Generative Models¶

★★★★★ Intermediate

Models that learn to generate new data samples from a learned distribution. From GANs to diffusion models - the technology behind image generation, style transfer, and data augmentation.

GANs (Generative Adversarial Networks)¶

Two networks competing: - Generator G: creates fake samples from random noise - Discriminator D: distinguishes real from fake

Training: D tries to correctly classify, G tries to fool D. Adversarial game drives both to improve.

GAN Variants¶

Variant	Key Idea
Conditional GAN	Generator and discriminator conditioned on class label
CycleGAN	Unpaired image-to-image translation (A->B and B->A)
StyleGAN	Style-based generator for high-quality face synthesis
Pix2Pix	Paired image-to-image translation

CycleGAN¶

Learns bidirectional mapping without paired data. Applications: age progression, style transfer, domain adaptation.

GAN Challenges¶

Mode collapse: generator produces limited variety
Training instability: oscillations, failure to converge
Catastrophic forgetting: learning new categories erases old ones
Fix: Generative Replay (replay old generated samples during training)
Fix: EWC (Elastic Weight Consolidation) - penalize changes to important weights

VAE (Variational Autoencoder)¶

Encoder maps input to latent distribution (mean + variance), sample from it, decoder reconstructs.

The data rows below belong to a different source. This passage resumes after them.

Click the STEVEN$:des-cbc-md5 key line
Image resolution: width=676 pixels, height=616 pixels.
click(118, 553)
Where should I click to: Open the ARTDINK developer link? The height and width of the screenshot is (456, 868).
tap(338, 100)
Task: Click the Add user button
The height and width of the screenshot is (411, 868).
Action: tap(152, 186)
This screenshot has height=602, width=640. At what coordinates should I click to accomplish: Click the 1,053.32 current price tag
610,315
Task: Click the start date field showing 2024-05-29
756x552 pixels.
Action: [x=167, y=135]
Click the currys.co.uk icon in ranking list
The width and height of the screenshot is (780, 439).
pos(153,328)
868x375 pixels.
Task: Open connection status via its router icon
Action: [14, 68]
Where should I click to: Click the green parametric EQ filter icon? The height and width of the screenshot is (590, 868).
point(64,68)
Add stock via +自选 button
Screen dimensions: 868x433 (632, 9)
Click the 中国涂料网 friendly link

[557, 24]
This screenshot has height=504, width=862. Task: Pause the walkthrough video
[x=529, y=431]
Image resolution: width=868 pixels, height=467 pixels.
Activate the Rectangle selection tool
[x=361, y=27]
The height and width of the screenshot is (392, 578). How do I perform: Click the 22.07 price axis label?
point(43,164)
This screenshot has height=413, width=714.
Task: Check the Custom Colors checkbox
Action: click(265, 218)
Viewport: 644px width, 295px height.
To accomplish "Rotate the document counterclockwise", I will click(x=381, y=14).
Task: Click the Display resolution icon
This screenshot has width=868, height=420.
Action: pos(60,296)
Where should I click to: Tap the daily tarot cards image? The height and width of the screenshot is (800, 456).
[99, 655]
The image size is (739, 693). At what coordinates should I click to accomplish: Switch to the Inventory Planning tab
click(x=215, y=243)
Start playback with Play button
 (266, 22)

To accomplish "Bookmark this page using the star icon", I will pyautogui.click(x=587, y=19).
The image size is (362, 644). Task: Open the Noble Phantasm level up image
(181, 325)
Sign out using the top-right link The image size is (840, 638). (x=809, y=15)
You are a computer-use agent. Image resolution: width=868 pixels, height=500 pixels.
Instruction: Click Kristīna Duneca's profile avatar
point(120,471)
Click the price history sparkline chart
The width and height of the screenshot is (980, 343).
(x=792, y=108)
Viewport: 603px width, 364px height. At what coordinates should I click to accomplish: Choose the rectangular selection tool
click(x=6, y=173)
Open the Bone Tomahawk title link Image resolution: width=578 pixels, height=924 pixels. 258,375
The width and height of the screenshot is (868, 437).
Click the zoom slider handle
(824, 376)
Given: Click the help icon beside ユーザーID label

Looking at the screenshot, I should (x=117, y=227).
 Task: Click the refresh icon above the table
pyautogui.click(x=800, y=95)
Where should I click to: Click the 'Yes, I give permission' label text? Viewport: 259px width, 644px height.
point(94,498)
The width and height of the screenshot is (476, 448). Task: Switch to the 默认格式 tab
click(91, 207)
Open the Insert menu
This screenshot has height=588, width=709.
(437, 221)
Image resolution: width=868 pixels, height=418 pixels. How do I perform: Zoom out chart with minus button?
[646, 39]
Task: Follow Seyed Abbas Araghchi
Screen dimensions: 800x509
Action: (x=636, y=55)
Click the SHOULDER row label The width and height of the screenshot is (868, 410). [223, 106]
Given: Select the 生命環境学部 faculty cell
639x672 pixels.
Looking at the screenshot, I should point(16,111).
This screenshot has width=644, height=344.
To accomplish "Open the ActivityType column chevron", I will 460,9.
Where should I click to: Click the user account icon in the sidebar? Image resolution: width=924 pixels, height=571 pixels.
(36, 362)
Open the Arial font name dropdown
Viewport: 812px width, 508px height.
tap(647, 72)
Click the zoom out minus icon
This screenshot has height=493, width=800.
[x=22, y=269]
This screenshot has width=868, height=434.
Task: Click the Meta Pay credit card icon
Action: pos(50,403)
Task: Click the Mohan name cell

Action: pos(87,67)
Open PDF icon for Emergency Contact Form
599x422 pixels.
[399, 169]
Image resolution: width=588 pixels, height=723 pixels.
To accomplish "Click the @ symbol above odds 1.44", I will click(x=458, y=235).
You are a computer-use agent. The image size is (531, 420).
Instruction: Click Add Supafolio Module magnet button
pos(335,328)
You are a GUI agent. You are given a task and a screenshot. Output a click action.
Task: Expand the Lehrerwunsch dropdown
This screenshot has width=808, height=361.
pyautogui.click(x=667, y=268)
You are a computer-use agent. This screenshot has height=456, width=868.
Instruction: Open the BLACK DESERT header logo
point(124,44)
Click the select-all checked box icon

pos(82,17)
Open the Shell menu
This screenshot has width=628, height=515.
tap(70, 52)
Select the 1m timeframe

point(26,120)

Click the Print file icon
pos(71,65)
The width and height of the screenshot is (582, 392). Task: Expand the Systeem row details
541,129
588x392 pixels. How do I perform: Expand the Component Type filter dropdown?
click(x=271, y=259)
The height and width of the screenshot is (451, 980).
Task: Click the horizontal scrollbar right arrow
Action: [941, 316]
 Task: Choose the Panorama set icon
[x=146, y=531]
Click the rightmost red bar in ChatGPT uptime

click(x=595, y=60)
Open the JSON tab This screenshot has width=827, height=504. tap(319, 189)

Loss = reconstruction loss + KL divergence (keeps latent space close to N(0,1))

Advantages over GAN: stable training, smooth latent space interpolation, explicit density model. Disadvantage: outputs tend to be blurrier than GANs.

Diffusion Models¶

Iteratively denoise from pure Gaussian noise to generate samples. Current state-of-the-art for image quality.

Forward process: gradually add noise to data over T steps. Reverse process: learn to denoise at each step. Neural network predicts noise to subtract.

Key models: DDPM, Stable Diffusion, DALL-E, Midjourney.

Advantages: superior sample quality, stable training, flexible conditioning. Disadvantage: slow generation (many denoising steps), though distillation methods help.

3D Generative¶

NeRF (Neural Radiance Fields): learn 3D scene from 2D images, render novel views
Point cloud generation: PointNet-based generative models
3D-aware GANs: generate 3D-consistent images

Neural Style Transfer¶

Combines content from one image with artistic style from another. Uses pre-trained CNN feature representations at different layers.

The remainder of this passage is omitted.